Those words hung between them. Xilanada could see that, for the first time, recognition of all that had changed was setting in for her...for Final Starry Night's wife.

"Then who are you?" Coil said, swallowing, wincing at the motion. Xilanada's own throat felt thick and full, as if had a hefty rock mortared there.

"I'm...my name is Xilanada. And I'm just a teacher now."

"Xilanada?" Coil blinked in surprise. Anger set in. "Xilanada's dead, Night. She's been dead for a millennia!"

"Nonetheless, I am Xilanada now. That's who I am. That's...who I want to be."

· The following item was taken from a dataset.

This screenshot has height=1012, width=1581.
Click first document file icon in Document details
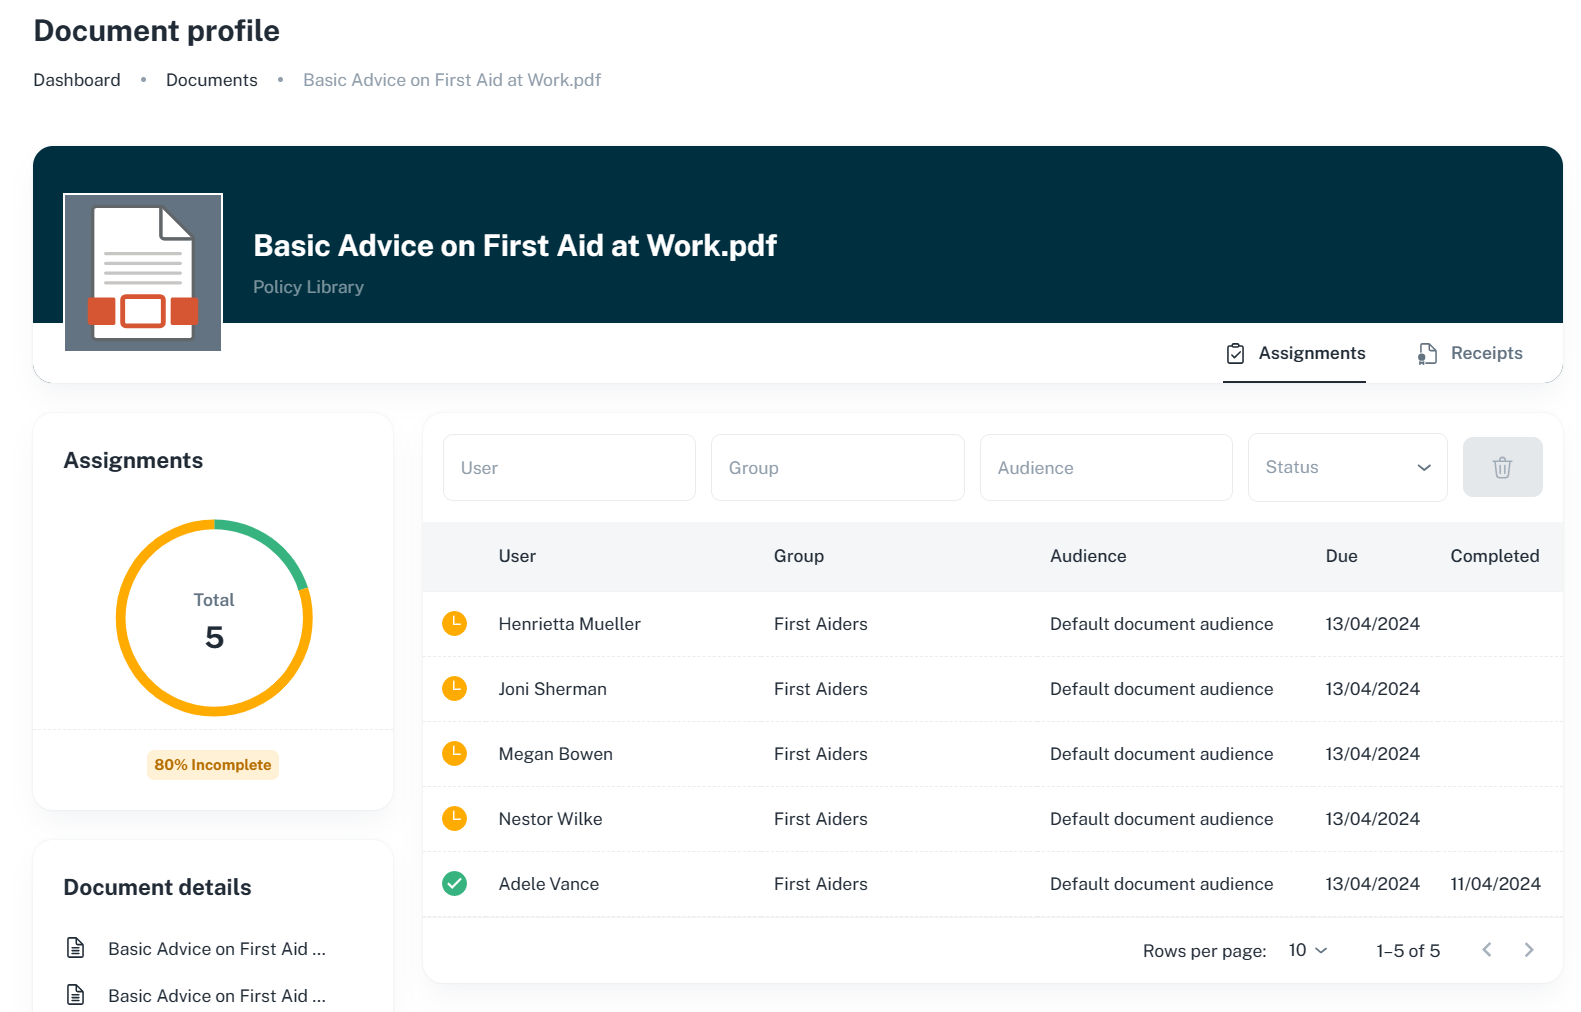76,948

"I don't...I won't pretend to understand why you would. I have no idea at all why you're trying to be who you used to be. You can't be her! Don't you understand that? Just because you read about her, just because you remember who your last incarnation was...you can't be her! That's not your destiny, and you know it!"

"Xilanada was a better woman than Final Starry Night ever was a man, Coil." The Lunar hissed at her, but Xilanada knew there was no danger from her. "What of it, if I want to take the name of Xilanada, Librarian of Denandsor? She at least lived a moral life. She never slew an army of innocent men and women! She never destroyed so many people...just to be proved right!"

Somehow, those last words came out in a scream and Xilanada collapsed on her side again. Blinding black and red pain throbbed in her, rattling her like a powerless child, reminding her that she had already pushed herself past her limits tonight.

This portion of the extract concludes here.